3.1 Sessions and Messages

Before sending a request to an OWLlink server, a client must establish an OWLlink session to the server that abstracts the actual bidirectional communication channel between the client and the server. The actual implementation of a session provides primitives to transport requests and responses and is defined by the transport mechanism used to access an OWLlink server.

OWLlink servers are allowed to service several clients concurrently. However, interaction within one OWLlink session is not concurrent. An OWLlink session is assumed to transport requests and responses sequentially. Each request should be processed by the OWLlink server such that the results are the same as if the requests were processed sequentially in the order they were dispatched. Furthermore, the server must send the responses to the client in exactly the same order in which the requests arrived. OWLlink does not prescribe how concurrent requests issued through different OWLlink sessions are to be handled. Servers are free to provide their own mechanisms for isolating interaction between different OWLlink sessions.

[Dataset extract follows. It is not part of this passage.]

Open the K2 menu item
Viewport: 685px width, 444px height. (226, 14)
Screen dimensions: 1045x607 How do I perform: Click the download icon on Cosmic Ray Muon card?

An OWLlink session can be terminated by the client or the server. Furthermore, due to environmental circumstances (e.g., network problems or timeouts), an OWLlink session can be broken asynchronously. Regardless of the cause, all requests issued on an OWLlink session that were not completed when the OWLlink session was terminated must be made invalid. The exact meaning of this is not precisely specified. An OWLlink server can, but is not required to, implement a transaction mechanism for rolling back not completed requests. If a client establishes a different OWLlink session, an OWLlink server should not send any responses for the invalid requests: each response can be transmitted only through the OWLlink session through which the request was initiated.

The basic interaction pattern of OWLlink is that of request-response. The fundamental objects used in the protocol are presented in Figure 1.

• Each request is defined by its type, a subclass of the Request class, and the (possibly empty) set of parameters. To call a service of an OWLlink server, a client constructs a request of the appropriate type and sends it to the server.
• After receiving a request and processing it, an OWLlink server constructs an appropriate response object and sends it to the client. Depending on the type of the request, the server should select the appropriate subclass of the Response class.

Each request is paired with exactly one response. Depending on the transport mechanism, it might be inefficient to send individual requests to an OWLlink server at a time. Therefore, OWLlink allows to bundle requests into messages. As shown in Figure 1, a RequestMessage object encapsulates a list of Request objects, whereas a ResponseMessage object encapsulates a list of Response objects.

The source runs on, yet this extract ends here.